Do this
Swap "Browse All" for "View All" in the stretch from the line containing "Title (120, 213)" through the line containing "Advanced Search (659, 40)". Write out only those lines again, with nothing else changed.

───── Data lines

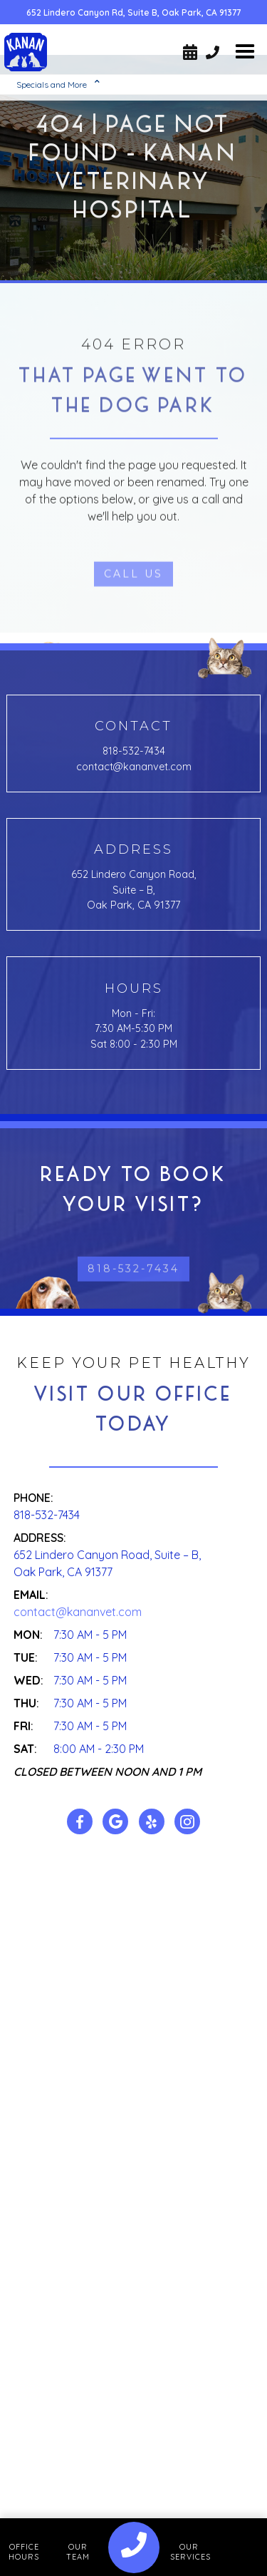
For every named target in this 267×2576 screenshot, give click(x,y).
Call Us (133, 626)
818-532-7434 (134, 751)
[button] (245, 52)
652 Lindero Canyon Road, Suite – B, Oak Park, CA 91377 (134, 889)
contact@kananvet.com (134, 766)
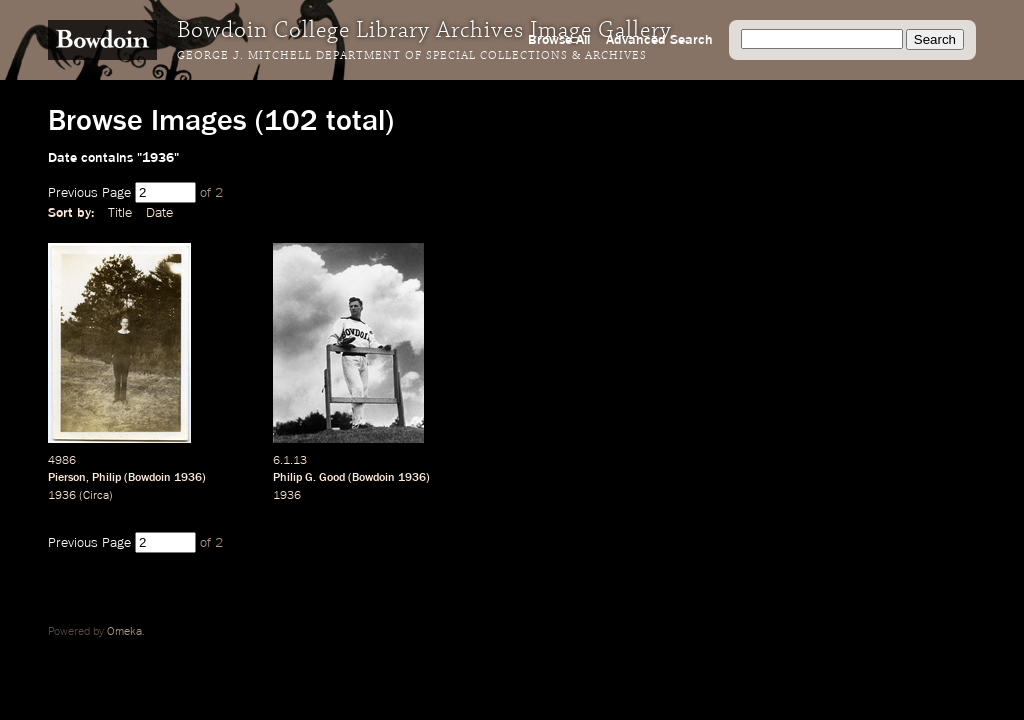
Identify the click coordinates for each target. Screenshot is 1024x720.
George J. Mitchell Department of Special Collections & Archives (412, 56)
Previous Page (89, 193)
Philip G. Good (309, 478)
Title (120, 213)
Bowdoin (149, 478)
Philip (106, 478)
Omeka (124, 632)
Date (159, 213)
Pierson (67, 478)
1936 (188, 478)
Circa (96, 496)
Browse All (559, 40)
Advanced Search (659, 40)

──────────
───── Data lines

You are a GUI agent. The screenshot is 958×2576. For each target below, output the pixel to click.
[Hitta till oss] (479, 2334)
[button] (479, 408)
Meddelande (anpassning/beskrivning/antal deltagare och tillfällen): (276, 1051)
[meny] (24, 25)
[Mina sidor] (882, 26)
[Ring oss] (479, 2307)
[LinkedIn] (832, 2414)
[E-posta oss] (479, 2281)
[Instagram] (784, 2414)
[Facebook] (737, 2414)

──────────

Written reply
Title (120, 213)
Bowdoin (149, 478)
Philip (106, 478)
Omeka (124, 632)
Date (159, 213)
Pierson (67, 478)
1936 (188, 478)
Circa (96, 496)
View All (559, 40)
Advanced Search (659, 40)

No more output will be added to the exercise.